King excels as director and star of the emotionally rich drama about a rancher struggling to make peace with his past.
Perry King, the Ohio-born actor who will turn 70 on Monday, April 30, can look back at a career littered with enviable highlights: Co-starring opposite fellow up-and-comers Sylvester Stallone and Henry Winkler in The Lords of Flatbush (1974); playing major roles in movies as diverse as Mandingo (1975), A Different Story (1978), Switch (1991) and The Day After Tomorrow (2004); and appearing in well-regarded TV series and miniseries like Captains and Kings (1976), Aspen (1977), The Last Convertible (1979), The Hasty Heart (the 1983 drama for which he received a Golden Globe nomination); Riptide (1984-86), Melrose Place (1995), and Big Love (2010).
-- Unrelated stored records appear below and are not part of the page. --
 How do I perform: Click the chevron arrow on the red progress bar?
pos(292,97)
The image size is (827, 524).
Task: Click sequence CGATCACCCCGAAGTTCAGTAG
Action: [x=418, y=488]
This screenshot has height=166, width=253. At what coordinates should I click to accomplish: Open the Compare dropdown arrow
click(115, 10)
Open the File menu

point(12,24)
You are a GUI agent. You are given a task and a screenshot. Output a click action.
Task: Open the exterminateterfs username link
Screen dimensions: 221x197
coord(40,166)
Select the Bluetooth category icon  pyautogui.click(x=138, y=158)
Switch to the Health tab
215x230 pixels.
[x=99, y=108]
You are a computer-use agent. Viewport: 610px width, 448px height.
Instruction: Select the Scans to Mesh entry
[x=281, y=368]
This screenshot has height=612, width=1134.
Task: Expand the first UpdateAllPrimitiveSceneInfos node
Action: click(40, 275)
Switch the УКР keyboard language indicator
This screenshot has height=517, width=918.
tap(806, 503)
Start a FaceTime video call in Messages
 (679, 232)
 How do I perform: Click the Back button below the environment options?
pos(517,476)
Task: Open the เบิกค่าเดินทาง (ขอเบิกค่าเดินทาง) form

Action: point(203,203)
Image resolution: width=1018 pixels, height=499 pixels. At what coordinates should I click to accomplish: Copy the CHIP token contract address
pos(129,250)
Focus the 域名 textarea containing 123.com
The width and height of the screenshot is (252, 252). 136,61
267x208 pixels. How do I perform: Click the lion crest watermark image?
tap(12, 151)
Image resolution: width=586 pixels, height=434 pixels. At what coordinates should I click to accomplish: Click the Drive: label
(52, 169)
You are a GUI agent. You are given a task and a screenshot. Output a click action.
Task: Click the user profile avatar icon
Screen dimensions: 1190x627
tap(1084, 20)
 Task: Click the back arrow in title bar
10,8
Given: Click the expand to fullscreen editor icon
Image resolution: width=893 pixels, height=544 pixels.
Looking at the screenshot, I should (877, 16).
But here’s the thing: Perry isn’t looking back. He’s looking forward.
In The Divide, his debut effort as a feature film director, King gives an extraordinary performance as Sam Kincaid, a Northern California rancher who, during the drought of 1976, struggles to remember what is important — and transcend what he cannot forget — as he is gradually diminished by Alzheimer’s Disease at a time when the malady was not yet acknowledged as anything other than advancing senility.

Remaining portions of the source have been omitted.